Supplementary Information

The online version contains supplementary material available at 10.1007/s42994-021-00048-z.

Keywords: Bread wheat, Chinese Spring, Chromatin state, Epigenetics, Database

Introduction

Bread wheat is a global staple food crop that has a large allohexaploid genome. There are abundant regulatory elements in the large noncoding regions. The recent release of a chromosome-level genome assembly for the bread wheat variety Chinese Spring (CS), together with whole-genome identification of gene models, has provided important opportunities for in-depth study of genetic regulatory mechanisms (International Wheat Genome Sequencing Consortium 2018). Regulatory elements (REs) are DNA elements that can regulate proximal or distant gene activity (Weber 2016; Ong and Corces 2011). Genome-wide identification of REs can facilitate mechanistic studies, especially for large-genome species. Given the short length and degenerative features of REs, detection of REs merely based on the DNA sequence is far from accurate, particularly in large-genome species. In eukaryotic genomes, epigenetic features including DNA accessibility and histone modifications play essential roles in regulating gene activity, and the combinatorial patterns of multiple epigenetic markers across the genome, i.e. chromatin states, are indicative of RE regulatory activity (Cuvier and Fierz 2017; Taudt et al. 2016). ChromHMM has been widely used to identify chromatin states in various animals and plants. In human T cells, 38 epigenomic data sets were integrated to define 51 distinct chromatin states, including promoter-associated, transcription-associated, active intergenic, large-scale repressed and repeat-associated states (Ernst and Kellis 2010, 2012a). A series of chromatin state definition strategies have been developed, including TreeHMM (Biesinger et al. 2013), GATE (Yu 2013), diHMM (Marco et al. 2017), hiHMM (Sohn 2015) and SegWay (Libbrecht 2015). In barley, nine histone modification-associated data sets were used to examine the interplay between chromatin state and gene expression, which revealed a higher-order structure defined by H3K27me1 and H3K27me3 abundance (Baker 2015). In bread wheat, 15 epigenetic data sets were generated and integrated to define the chromatin state and further detect genome-wide REs (Li 2019a).
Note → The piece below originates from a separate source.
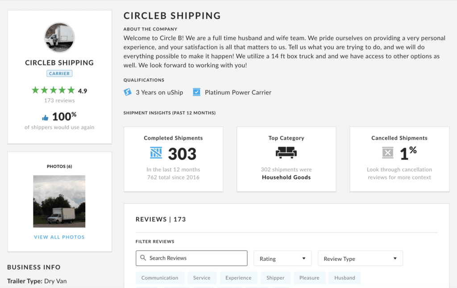
Task: Open the Rating dropdown
Action: [x=283, y=258]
In this study, we present Chinese Spring chromatin state (CSCS), a platform that provides chromatin state analysis for bread wheat by integrating 15 recently published epigenomic data sets from CS. We defined 15 chromatin states using ChromHMM and provide detailed information for each state and these data sets. Customized analysis tools for new data such as chromatin state distribution, SOM mapping and comparison, GO and motif analysis and JBrowse visualization are also provided in CSCS.

Materials and methods

Integration and processing of epigenomic data sets

A total of 15 recently published wheat epigenomic data sets (Li 2019a), including DNase-seq and ChIP-seq data sets, were collected. These data sets provided essential information including DNA accessibility and histone modifications. The sequencing data were processed as previously described (Li 2019a). In short, the sequencing reads were cleaned using Trim Galore (version 0.4.4) (Martin 2011) and Trimmomatic (version 0.36) (Bolger et al. 2014), Burrows-Wheeler Aligner-MEM (version 0.7.5a-r405) (Li and Durbin 2009) was used to align the remaining clean reads to the reference genome (IWGSC reference sequence, version 1.0), and then the mapped reads were filtered using criteria described in Li (2019a) to ensure homolog specificity and accuracy. MACS (version 1.3.7) was used to call read-enriched regions. The computeMatrix and plotProfile functions in deepTools (Ramírez 2014) were used to analyze and visualize the distribution of epigenomic marks around transcription start sites (TSSs) and transcription termination sites (TTSs).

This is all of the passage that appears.